Train station that served Cheyenne, WY, USA

Borie was the primary Amtrak train station serving Cheyenne, Wyoming, following the 1979 closure of Cheyenne Depot. The station was located 10 mi west of Cheyenne in the small locality of Borie, Wyoming, with a shuttle bus connecting riders to the city.

Borie station was served by the Chicago–Oakland San Francisco Zephyr from 1979 to 1983, and again by the Chicago–Seattle from 1991 until the train's discontinuation in 1997, when the facility was permanently closed.

== Description ==
The station at Borie was built to serve as the Cheyenne-area stop for the San Francisco Zephyr in lieu of the Cheyenne Depot's closure after 1979. The design of the station house was very similar to other stations that followed the minimal "Amshack" aesthetics. The station was built outside of a siding in the small locality of Borie, Wyoming, west of Cheyenne. This eliminated a time-consuming backup move in and out of the Cheyenne station, but forced riders to utilize a shuttle bus to reach the city 10 mi away from the station.

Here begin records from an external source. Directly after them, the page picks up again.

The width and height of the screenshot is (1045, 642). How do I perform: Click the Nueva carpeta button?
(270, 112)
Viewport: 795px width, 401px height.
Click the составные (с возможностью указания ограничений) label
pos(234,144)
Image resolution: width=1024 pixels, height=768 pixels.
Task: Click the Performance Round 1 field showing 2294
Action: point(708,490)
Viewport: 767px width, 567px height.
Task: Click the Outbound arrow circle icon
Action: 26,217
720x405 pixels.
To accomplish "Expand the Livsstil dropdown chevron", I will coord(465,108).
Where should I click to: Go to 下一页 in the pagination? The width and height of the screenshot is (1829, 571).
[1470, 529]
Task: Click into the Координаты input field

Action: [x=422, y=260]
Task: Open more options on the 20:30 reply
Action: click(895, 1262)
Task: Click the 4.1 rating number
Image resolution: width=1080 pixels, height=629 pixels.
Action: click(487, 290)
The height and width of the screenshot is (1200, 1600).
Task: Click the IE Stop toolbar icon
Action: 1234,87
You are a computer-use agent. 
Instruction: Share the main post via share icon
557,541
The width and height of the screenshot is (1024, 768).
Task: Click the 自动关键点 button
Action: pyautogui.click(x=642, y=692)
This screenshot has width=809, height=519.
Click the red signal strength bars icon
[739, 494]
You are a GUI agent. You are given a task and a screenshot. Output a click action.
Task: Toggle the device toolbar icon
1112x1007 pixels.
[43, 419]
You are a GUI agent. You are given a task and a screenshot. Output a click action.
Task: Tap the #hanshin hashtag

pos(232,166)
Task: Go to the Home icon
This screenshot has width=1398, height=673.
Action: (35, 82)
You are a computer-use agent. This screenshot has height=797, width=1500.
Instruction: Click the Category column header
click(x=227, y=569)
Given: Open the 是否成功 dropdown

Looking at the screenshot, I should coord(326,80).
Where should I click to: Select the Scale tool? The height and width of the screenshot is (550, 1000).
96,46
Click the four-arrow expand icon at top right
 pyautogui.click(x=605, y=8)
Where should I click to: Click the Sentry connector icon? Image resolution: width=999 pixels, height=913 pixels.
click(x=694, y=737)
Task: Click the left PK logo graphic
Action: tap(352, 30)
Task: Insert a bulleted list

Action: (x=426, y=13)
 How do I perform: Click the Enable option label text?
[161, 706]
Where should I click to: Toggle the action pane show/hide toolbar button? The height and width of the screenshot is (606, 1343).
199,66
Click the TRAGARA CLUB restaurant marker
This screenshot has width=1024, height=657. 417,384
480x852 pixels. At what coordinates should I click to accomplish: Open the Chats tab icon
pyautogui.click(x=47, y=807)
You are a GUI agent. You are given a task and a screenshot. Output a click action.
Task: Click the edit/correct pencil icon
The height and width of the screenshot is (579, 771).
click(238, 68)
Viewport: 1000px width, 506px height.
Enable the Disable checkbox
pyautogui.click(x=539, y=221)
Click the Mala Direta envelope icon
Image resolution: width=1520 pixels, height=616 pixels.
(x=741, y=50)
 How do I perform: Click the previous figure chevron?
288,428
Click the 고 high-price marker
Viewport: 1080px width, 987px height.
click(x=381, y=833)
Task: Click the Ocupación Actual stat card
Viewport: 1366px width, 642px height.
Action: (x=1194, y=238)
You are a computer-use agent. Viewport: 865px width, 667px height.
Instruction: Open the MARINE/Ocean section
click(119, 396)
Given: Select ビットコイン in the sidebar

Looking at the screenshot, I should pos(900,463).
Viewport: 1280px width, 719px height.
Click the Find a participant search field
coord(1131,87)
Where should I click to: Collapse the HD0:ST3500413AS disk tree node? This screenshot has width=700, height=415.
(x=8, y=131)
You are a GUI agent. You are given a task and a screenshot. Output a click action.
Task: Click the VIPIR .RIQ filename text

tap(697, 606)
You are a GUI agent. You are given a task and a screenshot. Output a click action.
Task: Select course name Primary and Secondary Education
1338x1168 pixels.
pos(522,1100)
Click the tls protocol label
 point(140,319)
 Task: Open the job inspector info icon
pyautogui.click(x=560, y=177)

Service at the station began in 1979 but was short lived, with the rerouting and renaming of the San Francisco Zephyr in 1983. Service restarted when the Pioneer was rerouted from Denver, Colorado to Ogden, Utah in 1991, though the station building had been rebuilt to an even smaller design. The station continued to be used until the Pioneer ceased running in 1997, officially ending service at the station. By 2011 the station building had been demolished and the platforms and siding had been removed, though the station site has remained. Although Front Range Passenger Rail is planning to reinstate service to Cheyenne, it is expected to use the former Cheyenne Depot without a stop at Borie.